### Requirement:
Transcribe every record below word for word.

*** Opening Data provided ***

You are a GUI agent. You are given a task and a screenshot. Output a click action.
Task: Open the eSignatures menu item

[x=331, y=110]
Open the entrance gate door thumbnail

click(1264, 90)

*** Closing Data provided ***

### Written reply:
You are a GUI agent. You are given a task and a screenshot. Output a click action.
Task: Open the eSignatures menu item

[x=331, y=110]
Open the entrance gate door thumbnail

click(1264, 90)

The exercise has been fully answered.